Come suggerisce lo stesso titolo attribuito all’opera, Gli invisibili, traduzione italiana per Time out of Mind, il film ruota intorno al tema portante dell’incomunicabilità dettata dalla condizione di invisibilità dell’essere umano verso il suo simile. Nonostante l’appartenenza degli esseri umani allo stesso ceppo d’origine, l’umanità stessa, essi frappongono invalicabili barriere tra se stessi e gli altri, non permettendo in alcun modo di instaurare un sano dialogo incentrato sulla scoperta reciproca l’un dell’altro.

Oren Moverman attraverso Gli invisibili vuole mostrare da vicino l’estrema inconciliabilità tra il singolo e la società, che viene a confluire nella solitudine più opprimente e straziante, personificata da un protagonista che non ha più nulla da spartire con il mondo circostante. Il mondo nel quale è costretto a trascorrere i giorni che gli rimangono da vivere non lo accoglie, né lo giudica, semplicemente lo ignora, alimentando quel grave senso di vuoto interiore di un personaggio che si chiude in se stesso e, rimanendo a contemplare il mondo senza rimanerne invischiato, prova dolore e allo stesso tempo pena per le sorti di un’umanità così ceca nei confronti del prossimo.

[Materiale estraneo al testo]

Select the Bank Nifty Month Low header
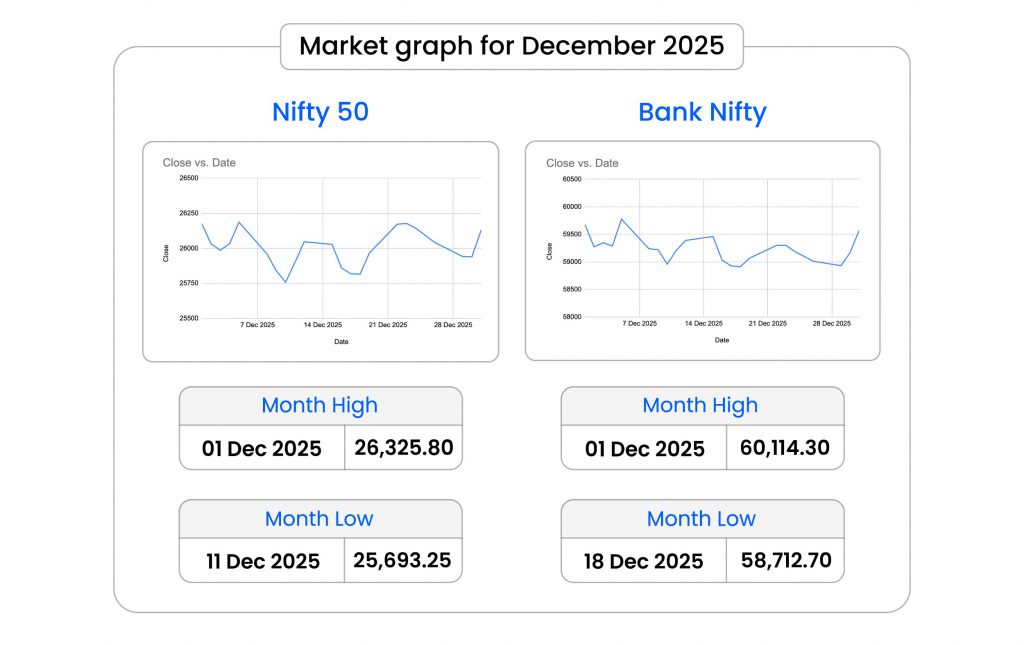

E allora la macchina da presa di Oren Moverman è come se rappresentasse uno dei tanti esseri umani che porta avanti la sua esistenza senza aprirsi agli altri in quanto non si avvicina mostrando primi piani indagatori, ma rimane distaccata, preferendo essere testimone da lontano di quanto accade al protagonista, senza poter intervenire attivamente, per un film che si muove proprio come i suoi personaggi, in un universo dove regna l’incomunicabilità.